■ Work request: Determine the number of lines in the data that contain "computer". Answer with that number only.

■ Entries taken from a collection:

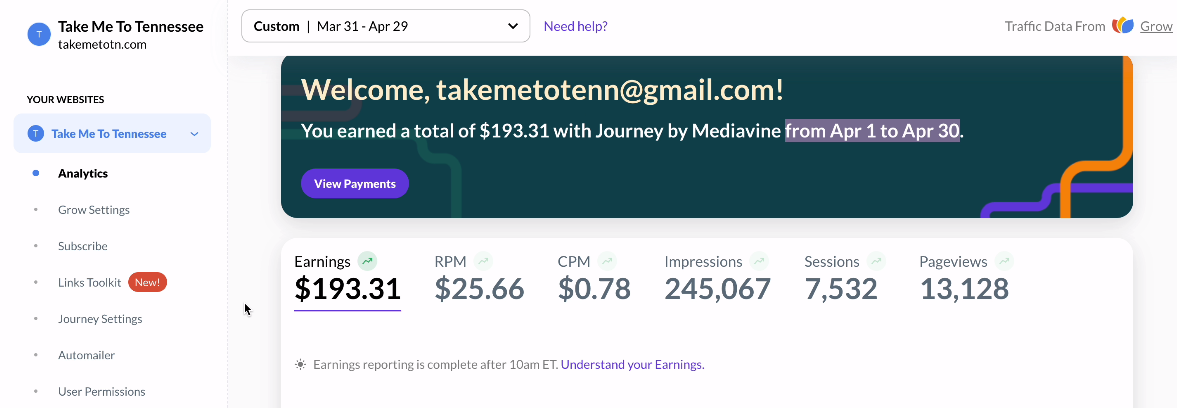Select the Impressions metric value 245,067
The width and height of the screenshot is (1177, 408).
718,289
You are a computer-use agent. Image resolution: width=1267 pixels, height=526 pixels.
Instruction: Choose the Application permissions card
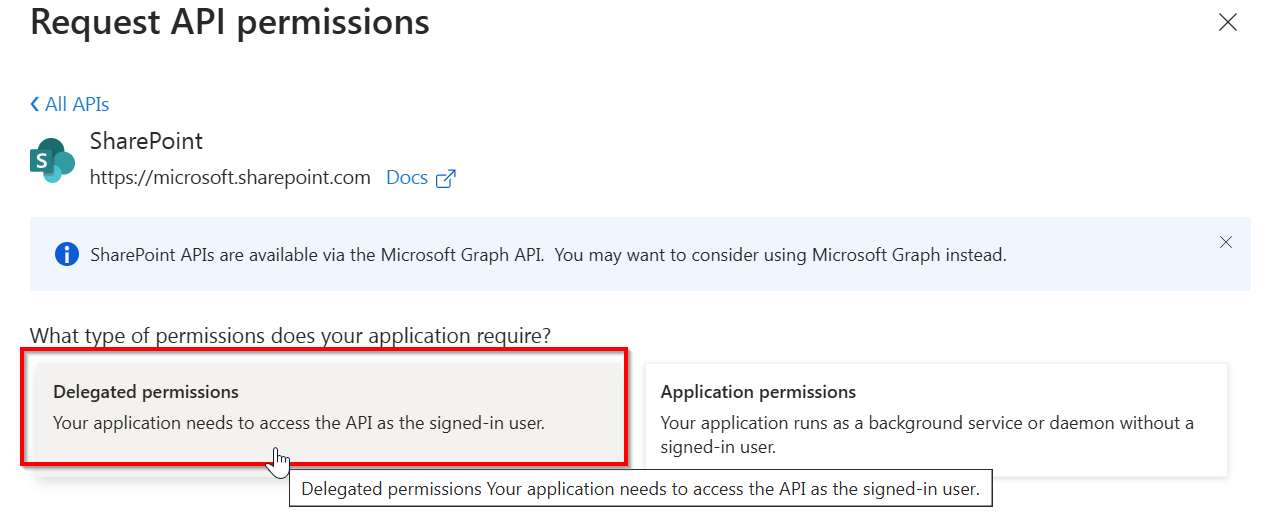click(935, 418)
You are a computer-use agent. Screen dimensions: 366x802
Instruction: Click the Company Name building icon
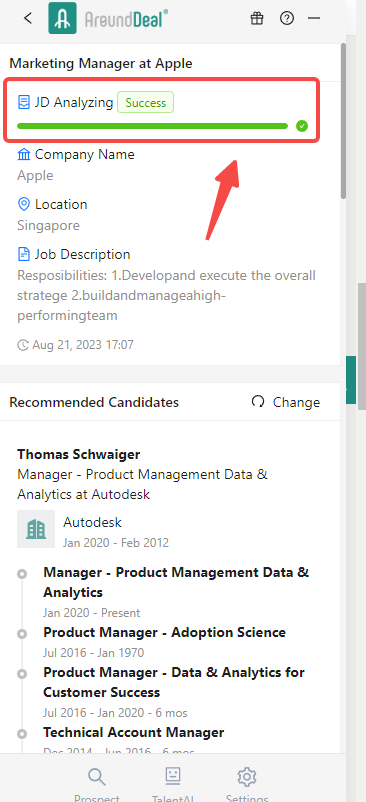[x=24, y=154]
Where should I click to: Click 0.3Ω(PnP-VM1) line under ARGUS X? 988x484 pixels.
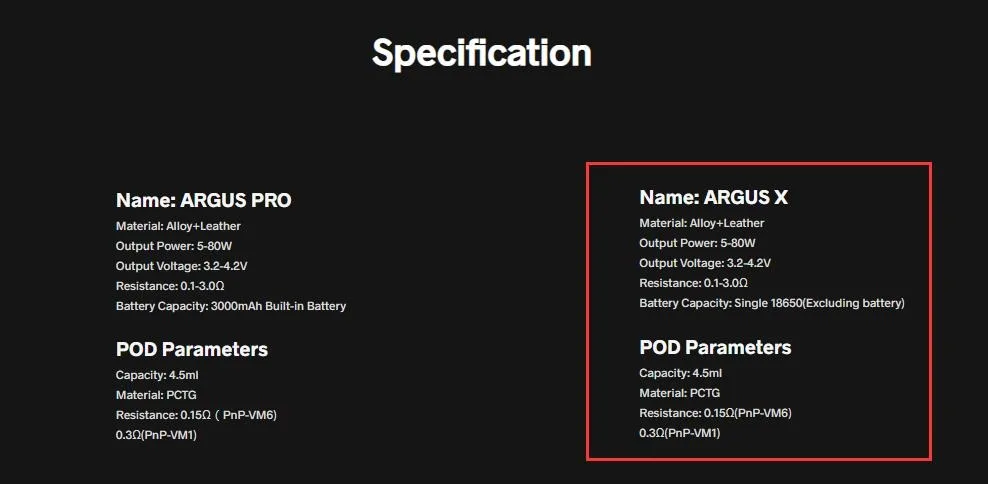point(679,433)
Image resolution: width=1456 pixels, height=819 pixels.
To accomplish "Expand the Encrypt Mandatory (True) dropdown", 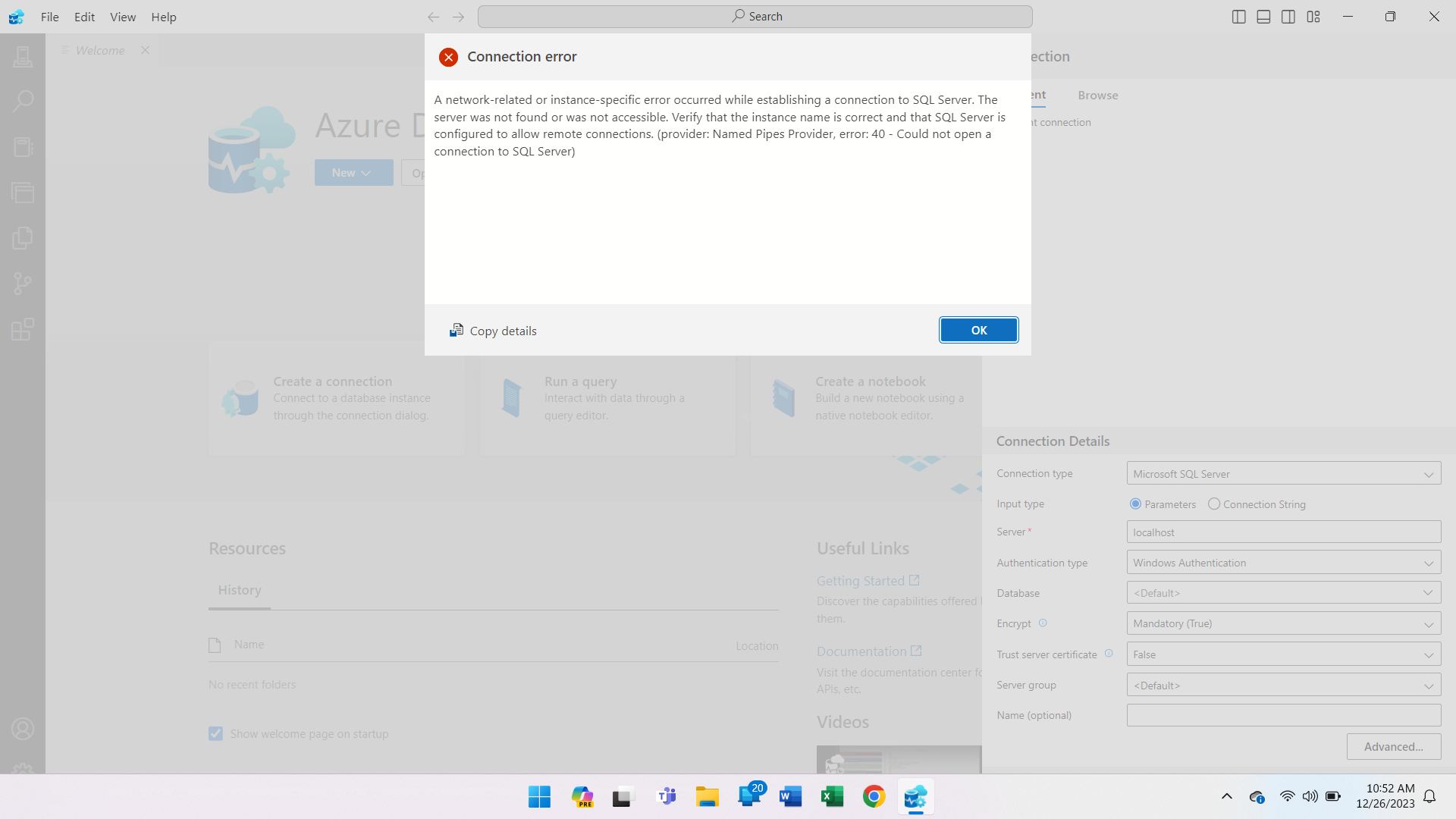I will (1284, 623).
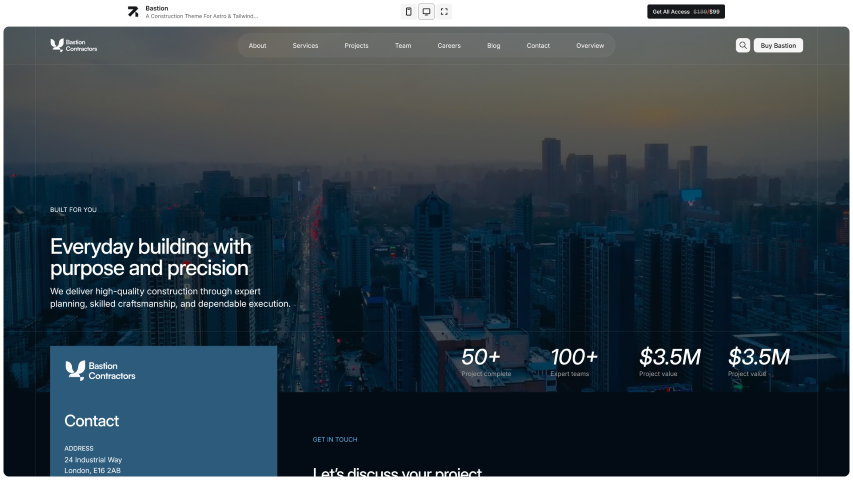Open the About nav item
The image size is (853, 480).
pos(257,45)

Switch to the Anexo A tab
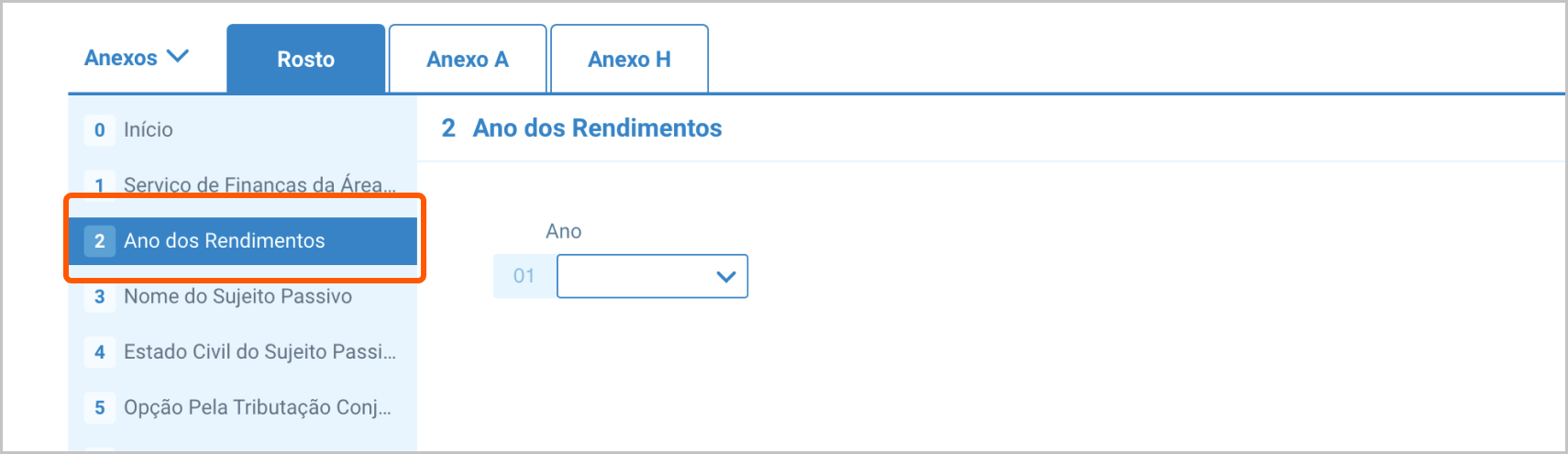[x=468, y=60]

■ Worked solution: 2